Copy the press briefing transcript between "A: You're never" and "achieve that goal?", inclusive, changing "confident" to "certain".

• _Selection_:
==*==
A: They used to have a facility where they all came in and it was
looked at. Not for anthrax, but for bombs and things like that. Isn't
that correct?
A2: Uh huh.
A: More recently they started out I think urging people voluntarily to
wear masks and gloves in handling things, and I think that the
voluntary aspect of it has ended. I think with the information that
has come out with respect to some recent anthrax analysis, that people
have been told -- either have been or are being today told -- that
we're going to require people to wear masks. Because some of the
versions of anthrax look like they are inhalable, sufficiently the
quality to be inhalable.
Q: Back on that question of anthrax origin. Without saying, and the
conclusions are preliminary, so without saying where exactly the
anthrax came from, do you believe now that there is a sponsorship and
that these anthrax attacks are part of a coordinated terrorist attack?
A: I don't know at the moment. It does appear that there's enough of
it going on that it is not disorganized or happenstance. Who is behind
it is something that I'm not in a position to speculate on.
Q: I'd like to get back to war goals, and I'll ask a one-part
question, but it may have a follow-up on your answer.
A: You're never going to make it --
Q: I already knew that.
A: The president said that one of his goals was to get bin Laden dead
or alive.
A: Uh huh.
Q: Are you confident that you will achieve that goal?
A: Well, it is a very difficult thing to do. It's a big world. There
are lots of countries. He's got a lot of money, he's got a lot of
people who support him, and I just don't know whether we'll be
successful. Clearly, it would be highly desirable to find him and stop
him and his key people and there are a lot of them. We're not looking
for one person. We're looking for a whole crowd. And that's our intent
and our intention.
How can anyone know what the outcome is going to be until you get
there?
A: I do have a follow-up because I've got to protect my career.
Q: Right.
A: A goal you mentioned was to topple the Taliban regime, the growing
Taliban, you mentioned that at one of your press conferences a week or
two ago.
Do you still believe that that's possible given the experience you've
witnessed now after several weeks of bombing?
A: Several weeks?
A2: Three and a half.
A: Has it been that long? I'll be darned. I really was surprised. I
was thinking it was something like 10 or 12 days, but it's three
weeks.
==*==
• _Records_:
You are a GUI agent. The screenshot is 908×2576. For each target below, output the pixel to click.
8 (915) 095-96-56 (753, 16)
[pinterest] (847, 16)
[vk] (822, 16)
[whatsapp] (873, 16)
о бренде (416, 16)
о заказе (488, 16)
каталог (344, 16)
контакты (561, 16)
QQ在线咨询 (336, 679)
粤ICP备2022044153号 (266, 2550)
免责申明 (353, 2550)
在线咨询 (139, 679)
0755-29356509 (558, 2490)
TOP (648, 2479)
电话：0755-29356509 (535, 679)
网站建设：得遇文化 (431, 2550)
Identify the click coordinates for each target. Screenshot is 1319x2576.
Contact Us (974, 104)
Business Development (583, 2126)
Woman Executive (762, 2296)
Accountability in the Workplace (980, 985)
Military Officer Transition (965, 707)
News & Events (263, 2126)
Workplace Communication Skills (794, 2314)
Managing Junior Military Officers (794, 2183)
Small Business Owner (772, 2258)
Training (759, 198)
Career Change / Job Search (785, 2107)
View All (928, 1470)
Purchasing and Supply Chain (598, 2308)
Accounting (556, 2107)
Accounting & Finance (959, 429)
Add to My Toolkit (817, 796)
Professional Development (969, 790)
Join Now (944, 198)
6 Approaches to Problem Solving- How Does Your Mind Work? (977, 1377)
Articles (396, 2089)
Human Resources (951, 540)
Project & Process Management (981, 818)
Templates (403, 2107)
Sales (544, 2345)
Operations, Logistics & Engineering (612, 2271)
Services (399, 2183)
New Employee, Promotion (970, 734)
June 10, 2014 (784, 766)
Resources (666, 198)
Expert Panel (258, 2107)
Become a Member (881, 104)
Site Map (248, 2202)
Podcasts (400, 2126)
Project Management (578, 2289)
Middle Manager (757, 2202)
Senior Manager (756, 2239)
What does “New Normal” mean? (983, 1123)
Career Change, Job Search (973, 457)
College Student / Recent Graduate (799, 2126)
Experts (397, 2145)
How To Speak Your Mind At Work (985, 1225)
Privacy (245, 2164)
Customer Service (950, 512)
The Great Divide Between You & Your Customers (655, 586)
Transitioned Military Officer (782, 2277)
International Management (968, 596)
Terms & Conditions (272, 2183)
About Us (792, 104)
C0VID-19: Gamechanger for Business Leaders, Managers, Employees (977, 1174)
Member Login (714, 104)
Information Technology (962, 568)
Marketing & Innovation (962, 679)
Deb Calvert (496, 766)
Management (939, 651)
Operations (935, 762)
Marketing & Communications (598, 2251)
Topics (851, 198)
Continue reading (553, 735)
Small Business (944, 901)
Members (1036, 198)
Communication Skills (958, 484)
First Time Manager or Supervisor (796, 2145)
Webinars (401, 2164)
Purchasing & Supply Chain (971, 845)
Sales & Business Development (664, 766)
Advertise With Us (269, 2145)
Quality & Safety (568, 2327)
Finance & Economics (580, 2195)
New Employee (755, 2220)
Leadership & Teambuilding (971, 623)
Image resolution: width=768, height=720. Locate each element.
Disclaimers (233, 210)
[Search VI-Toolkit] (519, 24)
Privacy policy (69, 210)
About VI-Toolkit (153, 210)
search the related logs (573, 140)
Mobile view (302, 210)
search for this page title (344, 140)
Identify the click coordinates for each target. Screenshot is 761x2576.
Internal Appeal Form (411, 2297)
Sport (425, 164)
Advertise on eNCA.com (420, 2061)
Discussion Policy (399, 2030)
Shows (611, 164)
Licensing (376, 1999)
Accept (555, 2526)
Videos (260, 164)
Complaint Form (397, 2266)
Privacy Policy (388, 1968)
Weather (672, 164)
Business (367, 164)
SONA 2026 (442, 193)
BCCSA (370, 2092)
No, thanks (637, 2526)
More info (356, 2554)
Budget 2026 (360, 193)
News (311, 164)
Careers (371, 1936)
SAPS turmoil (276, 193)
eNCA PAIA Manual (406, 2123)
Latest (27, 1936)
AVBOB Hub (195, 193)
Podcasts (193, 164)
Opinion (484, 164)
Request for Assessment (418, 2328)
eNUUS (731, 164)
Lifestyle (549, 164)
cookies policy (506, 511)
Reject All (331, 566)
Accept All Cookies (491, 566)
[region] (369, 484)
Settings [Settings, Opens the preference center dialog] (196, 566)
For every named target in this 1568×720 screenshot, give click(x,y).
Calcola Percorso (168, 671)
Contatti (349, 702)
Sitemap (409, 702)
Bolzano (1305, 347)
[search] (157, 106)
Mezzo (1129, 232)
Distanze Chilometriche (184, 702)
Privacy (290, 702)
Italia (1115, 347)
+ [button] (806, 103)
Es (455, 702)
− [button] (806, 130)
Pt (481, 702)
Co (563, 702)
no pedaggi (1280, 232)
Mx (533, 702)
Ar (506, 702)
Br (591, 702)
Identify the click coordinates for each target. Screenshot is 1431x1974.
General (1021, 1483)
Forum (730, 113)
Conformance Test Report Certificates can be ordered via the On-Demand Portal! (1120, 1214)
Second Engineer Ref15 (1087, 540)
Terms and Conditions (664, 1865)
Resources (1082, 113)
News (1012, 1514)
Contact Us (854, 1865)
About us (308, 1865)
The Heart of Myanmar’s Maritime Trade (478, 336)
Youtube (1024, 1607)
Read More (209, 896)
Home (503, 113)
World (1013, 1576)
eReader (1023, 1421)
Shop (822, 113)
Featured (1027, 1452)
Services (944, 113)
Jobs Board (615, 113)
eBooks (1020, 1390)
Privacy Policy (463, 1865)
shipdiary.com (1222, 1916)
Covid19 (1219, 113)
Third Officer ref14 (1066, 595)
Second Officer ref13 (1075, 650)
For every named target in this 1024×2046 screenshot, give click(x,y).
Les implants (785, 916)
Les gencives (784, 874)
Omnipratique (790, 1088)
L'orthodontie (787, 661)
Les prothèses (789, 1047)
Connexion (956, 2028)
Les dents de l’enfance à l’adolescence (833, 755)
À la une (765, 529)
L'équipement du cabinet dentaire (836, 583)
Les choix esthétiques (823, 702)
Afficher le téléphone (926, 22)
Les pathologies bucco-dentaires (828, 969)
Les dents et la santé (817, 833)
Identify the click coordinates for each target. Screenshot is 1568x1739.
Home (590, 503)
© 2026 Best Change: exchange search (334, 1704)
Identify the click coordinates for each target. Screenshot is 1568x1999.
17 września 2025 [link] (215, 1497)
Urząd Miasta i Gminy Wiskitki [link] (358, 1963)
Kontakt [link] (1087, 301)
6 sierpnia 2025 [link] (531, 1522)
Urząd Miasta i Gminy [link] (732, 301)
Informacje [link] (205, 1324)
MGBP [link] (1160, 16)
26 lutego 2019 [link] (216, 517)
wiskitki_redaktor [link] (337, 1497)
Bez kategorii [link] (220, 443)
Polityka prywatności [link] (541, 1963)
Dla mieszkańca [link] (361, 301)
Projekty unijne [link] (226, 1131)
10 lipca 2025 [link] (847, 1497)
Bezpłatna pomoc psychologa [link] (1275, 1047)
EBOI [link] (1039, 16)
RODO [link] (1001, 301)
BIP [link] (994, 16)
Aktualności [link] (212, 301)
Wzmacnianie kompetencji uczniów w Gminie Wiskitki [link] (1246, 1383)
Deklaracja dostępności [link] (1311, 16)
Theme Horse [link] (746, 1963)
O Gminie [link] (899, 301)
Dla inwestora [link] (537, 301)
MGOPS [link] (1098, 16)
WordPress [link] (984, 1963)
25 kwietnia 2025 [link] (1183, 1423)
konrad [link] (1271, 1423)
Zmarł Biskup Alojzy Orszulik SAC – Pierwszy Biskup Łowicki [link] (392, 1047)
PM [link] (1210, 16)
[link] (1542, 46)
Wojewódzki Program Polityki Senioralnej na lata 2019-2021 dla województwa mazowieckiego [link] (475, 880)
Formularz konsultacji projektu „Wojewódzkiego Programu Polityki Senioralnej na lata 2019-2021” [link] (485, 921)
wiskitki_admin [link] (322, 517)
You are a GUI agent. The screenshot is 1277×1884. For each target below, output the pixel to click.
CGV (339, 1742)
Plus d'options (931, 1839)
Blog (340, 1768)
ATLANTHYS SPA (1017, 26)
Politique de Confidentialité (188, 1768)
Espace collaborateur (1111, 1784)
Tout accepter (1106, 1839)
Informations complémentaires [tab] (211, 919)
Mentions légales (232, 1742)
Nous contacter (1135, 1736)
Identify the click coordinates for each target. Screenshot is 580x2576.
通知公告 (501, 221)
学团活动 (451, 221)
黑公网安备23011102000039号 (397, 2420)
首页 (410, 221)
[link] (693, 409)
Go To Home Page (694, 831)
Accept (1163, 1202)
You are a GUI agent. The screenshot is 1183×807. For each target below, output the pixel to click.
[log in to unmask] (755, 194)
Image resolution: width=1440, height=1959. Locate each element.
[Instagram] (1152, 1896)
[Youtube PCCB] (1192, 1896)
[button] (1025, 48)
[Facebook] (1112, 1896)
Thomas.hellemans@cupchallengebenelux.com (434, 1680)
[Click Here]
==*==
• _Solution below_:
A: You're never going to make it --
Q: I already knew that.
A: The president said that one of his goals was to get bin Laden dead
or alive.
A: Uh huh.
Q: Are you certain that you will achieve that goal?